━━ ITEMS ━━

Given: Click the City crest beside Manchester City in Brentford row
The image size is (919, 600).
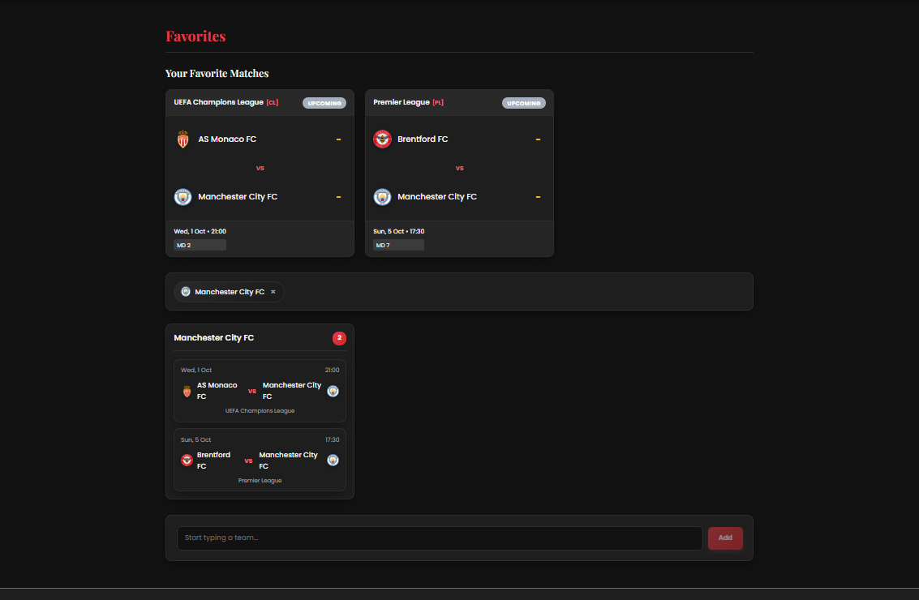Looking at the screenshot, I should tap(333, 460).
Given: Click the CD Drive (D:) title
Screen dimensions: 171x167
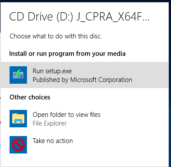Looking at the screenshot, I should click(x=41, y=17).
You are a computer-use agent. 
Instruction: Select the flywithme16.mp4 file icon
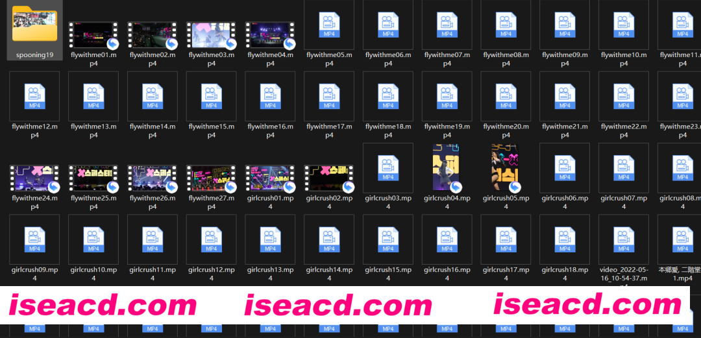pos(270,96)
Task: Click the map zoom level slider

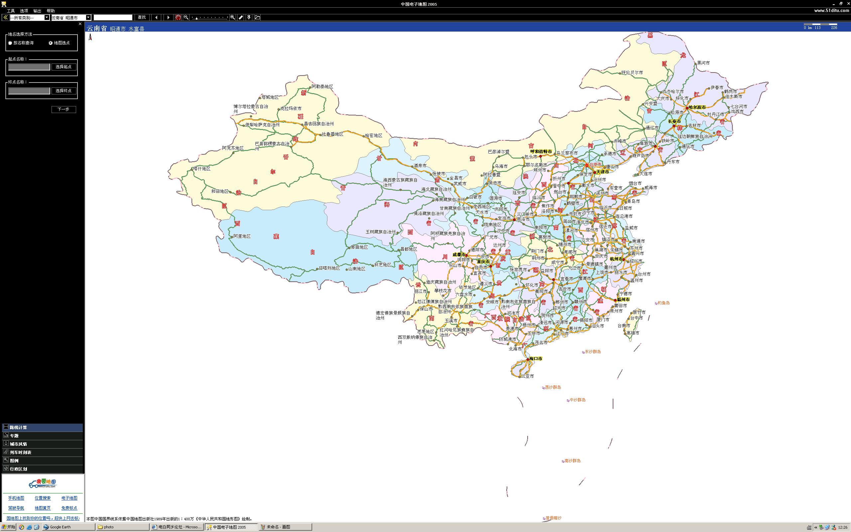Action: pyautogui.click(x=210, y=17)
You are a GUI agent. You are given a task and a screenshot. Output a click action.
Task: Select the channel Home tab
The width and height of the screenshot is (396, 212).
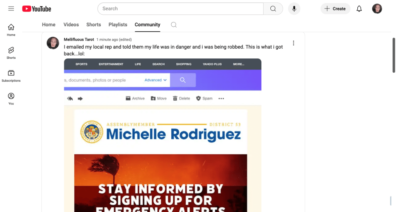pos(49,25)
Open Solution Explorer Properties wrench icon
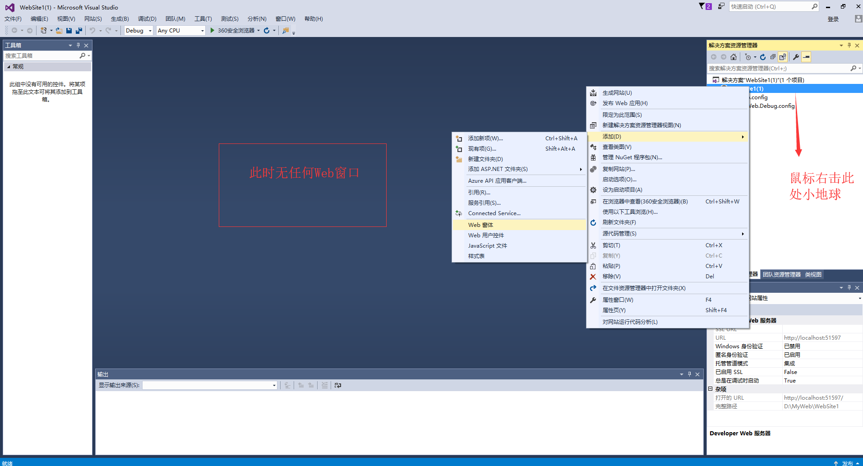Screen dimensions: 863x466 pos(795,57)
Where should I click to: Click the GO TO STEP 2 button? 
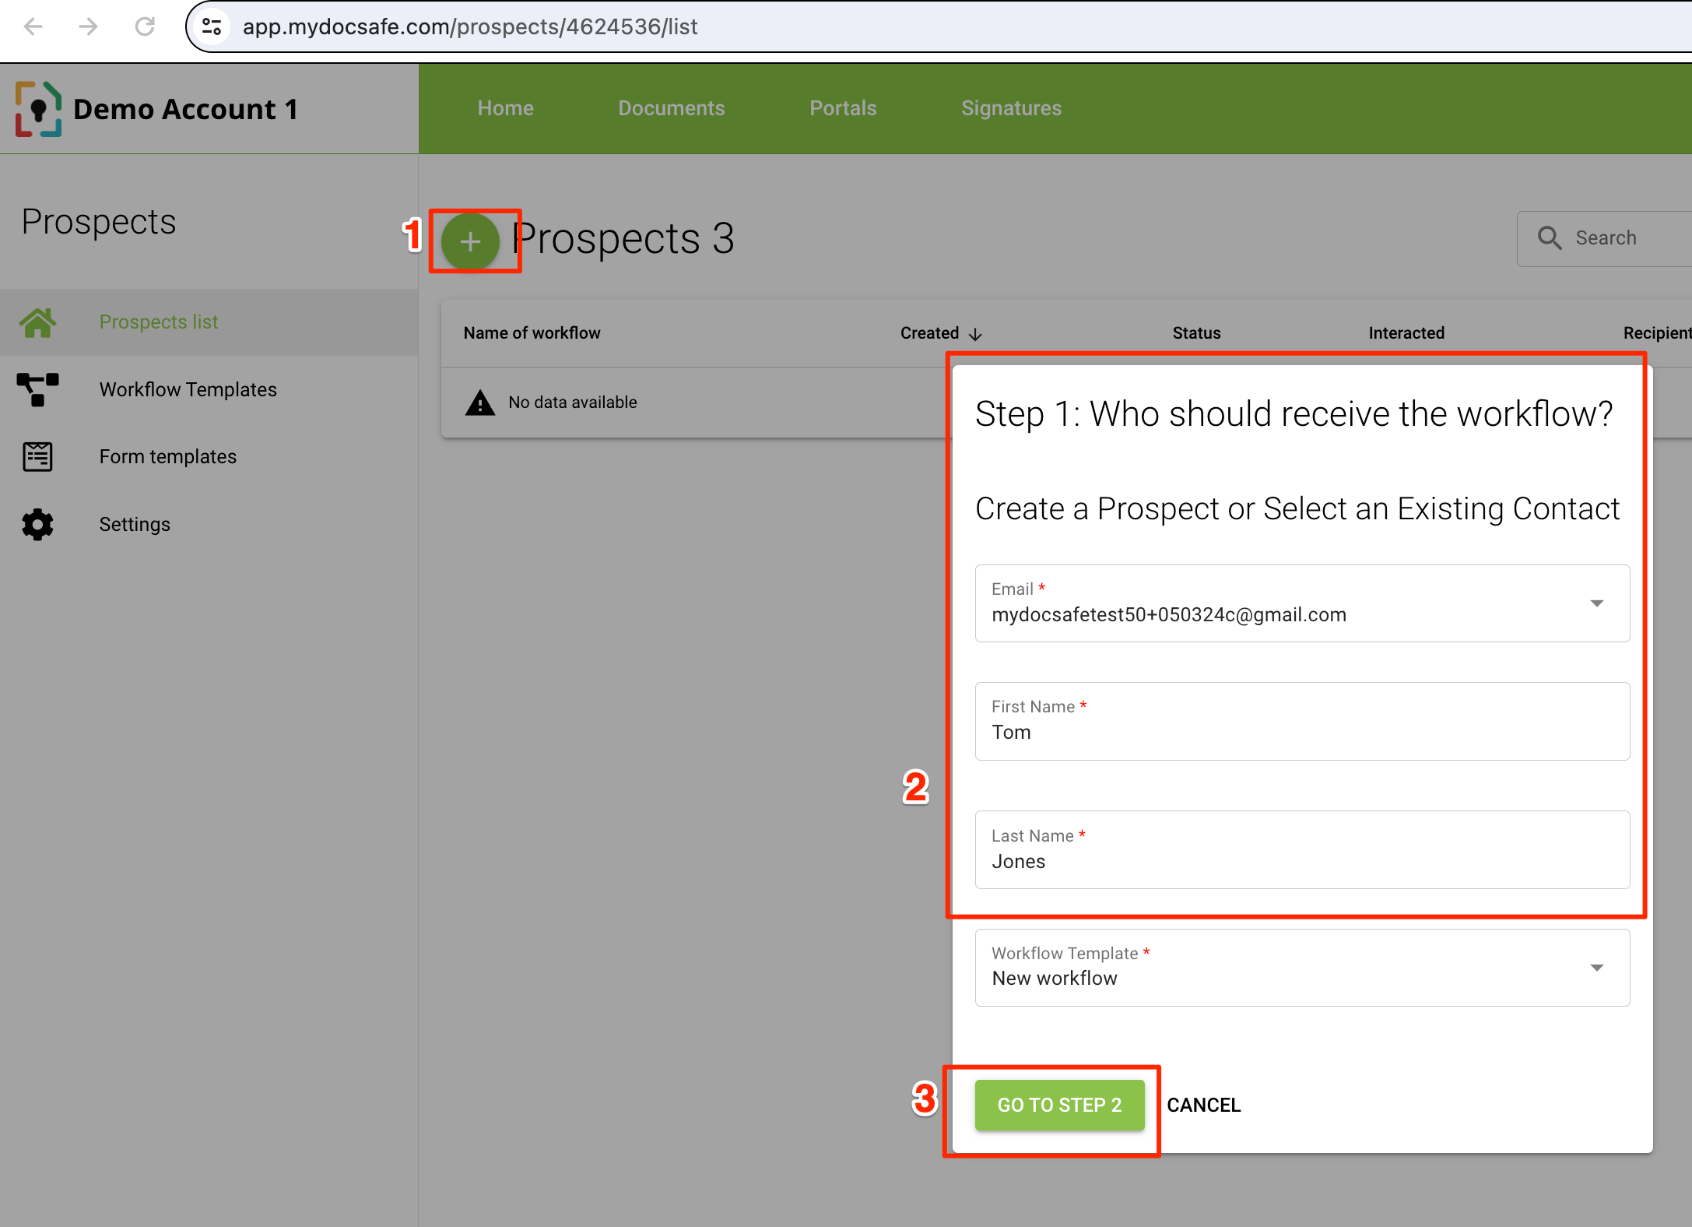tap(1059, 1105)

━━━

_WHAT YOU SHOULD DO:_
Copy out every line of the records above word for word, leaving out the pictures.

_TASK SOLUTION:_
Given: Click the City crest beside Manchester City in Brentford row
The image size is (919, 600).
Looking at the screenshot, I should tap(333, 460).
Given: Click the CD Drive (D:) title
Screen dimensions: 171x167
Looking at the screenshot, I should click(x=41, y=17).
You are a computer-use agent. 
Instruction: Select the flywithme16.mp4 file icon
pos(270,96)
Task: Click the map zoom level slider

Action: pyautogui.click(x=210, y=17)
You are a GUI agent. You are given a task and a screenshot. Output a click action.
Task: Select the channel Home tab
The width and height of the screenshot is (396, 212).
pos(49,25)
Open Solution Explorer Properties wrench icon
Screen dimensions: 863x466 pos(795,57)
Where should I click to: Click the GO TO STEP 2 button? 
tap(1059, 1105)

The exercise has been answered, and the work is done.